Open CMCDragonkai opened 6 years ago

CMCDragonkai commented 6 years ago

Hi I'm trying this visualisation library and ran on a simple MNIST network.

I'm comparing activation maximisation used here from the the one described here: https://blog.keras.io/how-convolutional-neural-networks-see-the-world.html

The resulting filter visualisations are very different, but I expected that they should be similar in principle.

Here is what I get from using keras-vis:

gray_conv2_max_activations

Here's what I see when I use the one from the keras article:

gray_conv2_max_activations2

I'm wondering why the images look so different? When I look at the source code, your library is far more complex than the example in the keras blog. But it seems to work in a similar way, using a random seed image, and then gradient ascent.
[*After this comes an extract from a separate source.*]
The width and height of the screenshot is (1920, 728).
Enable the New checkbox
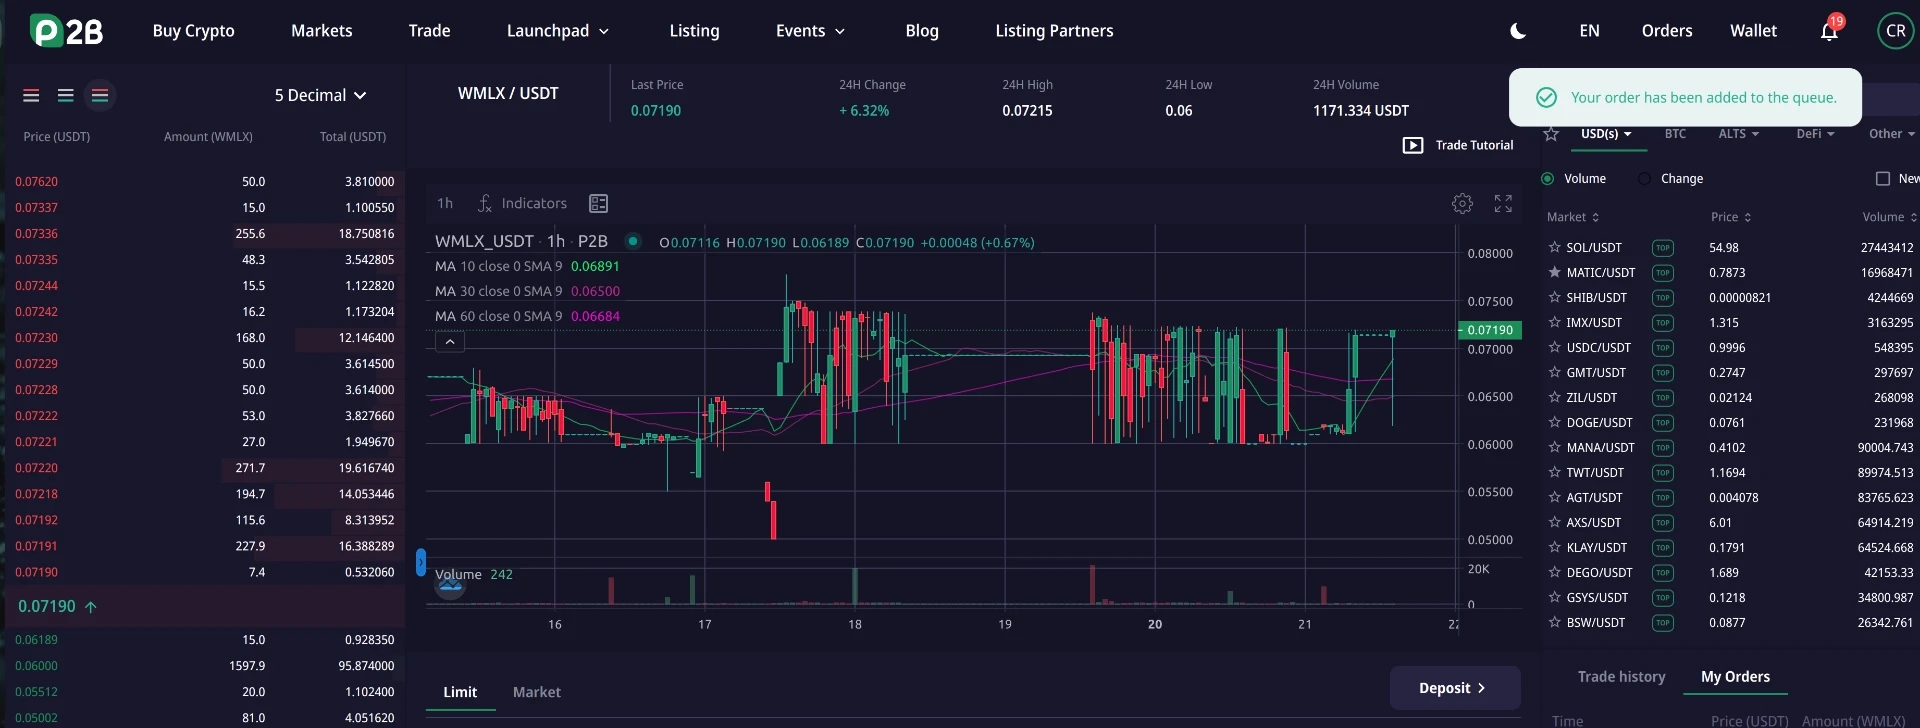(1883, 179)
model = models.Sequential(name='MNIST Keras')
model.add(
    Conv2D(
        32,
        kernel_size=(5, 5),
        activation='relu',
        input_shape=image_shape,
        padding='same',
        name='conv1'))
model.add(MaxPooling2D(pool_size=(2, 2), padding='same', name='pool1'))
model.add(
    Conv2D(
        64,
        kernel_size=(5, 5),
        activation='relu',
        input_shape=image_shape,
        padding='same',
        name='conv2'))
model.add(MaxPooling2D(pool_size=(2, 2), padding='same', name='pool2'))
model.add(Flatten())
model.add(Dense(1024, activation='relu', name='fc1'))
model.add(Dense(10, activation='relu', name='fc2'))
model.add(Dense(num_classes, activation='softmax', name='predictions'))
model.compile(
    loss=losses.categorical_crossentropy,
    optimizer=optimizers.Adam(),
    metrics=['accuracy'])

The model is very simple, and I'm only visualising the filters at conv2. The network was trained to:

loss: 0.0062 - acc: 0.9981 - val_loss: 0.0355 - val_acc: 0.9915
loss and accuracy: [0.03553478841514684, 0.9915]
CMCDragonkai commented 5 years ago

I decided not use this system for visualisation as it wasn't really understandable.

Instead I presented CNN visualisation paper a few weeks back in Sydney: https://www.meetup.com/Sydney-Paper-Club/events/pssrqpyxmbjb/

Deconvnets would need to be adapted to the resnet architecture as it was designed against the VGG16 architecture.